We continue to make great strides in Gay/SGL (Same Gender Loving) acceptance.  There’s our increasing visibility in the entertainment realm.  More notables have come out–including film director/producer Lee Daniels, broadcaster Don Lemon, and sports figures Michael Sam and Derrick Gordon.  (And, it seems that the vast majority of Queen Latifah’s body has already “fallen outta the closet!”  Just kidding, but seriously!  LOL.)  As well, we have the surge in marriage equality.

     But even with all of THAT, feeling fully and totally “comfortable in your own skin” as a Gay/SGL man (which translates into being your authentic self) can still present challenges—which can be particularly amplified, daunting and frustrating during the holidays.  Since Thanksgiving is right around the corner, I’ve decided to explore whether or not you should come out on “Turkey Day.”  

     “Thanksgiving may seem like an opportune moment to come out since you will have a captive audience,” states Ramon Johnson, African-American gay life expert.  “However, you can also find yourself trapped in the situation despite the outcome.”

     Johnson continues, “Your coming our scenario can play out in either one of three ways:  your parents could freak out, they could love you dearly or be indifferent.  We often have in our heads how our parents will react.  They may have made homophobic comments in the past, sneered at a gay couple, or made innuendos about their openness to everyone.  Even if you think you’re sure of how they will respond, you could be quite surprised.”

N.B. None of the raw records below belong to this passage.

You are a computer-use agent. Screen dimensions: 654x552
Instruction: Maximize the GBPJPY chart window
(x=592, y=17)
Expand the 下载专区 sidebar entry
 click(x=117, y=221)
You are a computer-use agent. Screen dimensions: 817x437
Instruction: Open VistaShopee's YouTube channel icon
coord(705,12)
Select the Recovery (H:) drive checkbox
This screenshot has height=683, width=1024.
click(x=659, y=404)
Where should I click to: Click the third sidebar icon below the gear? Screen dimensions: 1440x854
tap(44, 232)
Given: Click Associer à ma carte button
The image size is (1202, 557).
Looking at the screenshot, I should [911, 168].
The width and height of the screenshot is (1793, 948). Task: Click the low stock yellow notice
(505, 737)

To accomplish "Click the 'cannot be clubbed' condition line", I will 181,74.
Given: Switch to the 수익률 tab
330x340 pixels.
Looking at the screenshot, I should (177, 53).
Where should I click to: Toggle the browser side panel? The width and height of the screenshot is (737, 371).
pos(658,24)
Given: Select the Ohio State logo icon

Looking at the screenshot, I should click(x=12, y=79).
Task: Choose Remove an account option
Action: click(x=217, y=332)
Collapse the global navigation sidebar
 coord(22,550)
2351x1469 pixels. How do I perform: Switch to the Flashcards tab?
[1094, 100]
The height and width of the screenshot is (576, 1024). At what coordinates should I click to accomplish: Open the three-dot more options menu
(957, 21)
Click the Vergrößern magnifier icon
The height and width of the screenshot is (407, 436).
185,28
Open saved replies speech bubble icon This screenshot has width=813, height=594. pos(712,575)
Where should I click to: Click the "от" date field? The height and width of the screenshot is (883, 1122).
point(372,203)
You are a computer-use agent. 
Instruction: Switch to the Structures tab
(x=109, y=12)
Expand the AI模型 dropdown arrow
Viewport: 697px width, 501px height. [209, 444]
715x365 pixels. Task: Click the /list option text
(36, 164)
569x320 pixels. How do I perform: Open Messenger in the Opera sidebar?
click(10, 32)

     The gay life expert speaks about his coming out experience.  “I was sure by me coming out that my relationship with my mom was over.  Instead, she shrugs the news off with a ‘I already knew that’!  It was far less dramatic than I anticipated.” 

     So, should you make your “Grand Announcement”, say, at the dinner table as you’re woofing down that juicy, DEE-LI-CIOUS turkey with dressing…and the rest of “dem other vittles?”  Johnson weighs in.

     “A parent’s feelings about homosexuality and their feelings about their child being gay could be quite different.  You can’t be certain how they will respond.  Also, there will be other family members around.”  He adds, “Coming out doesn’t have to be a group announcement.  It should be an intimate conversation and a moment with the people in your life.”

    The gay life expert emphasizes the following: “Have the conversation not in the busyness of the holiday, but when you will have time to talk about your feelings and what your sexual identity really means.  A big family dinner may not be the best time to have that conversation.”

     (Gourmet) food for thought, eh?  Well, give your decision a helluva lot of thoughtful and deliberate consideration before making…and then announcing it.  And, don’t’ forget to “Git  Yo’ Gobble-Gobble On!”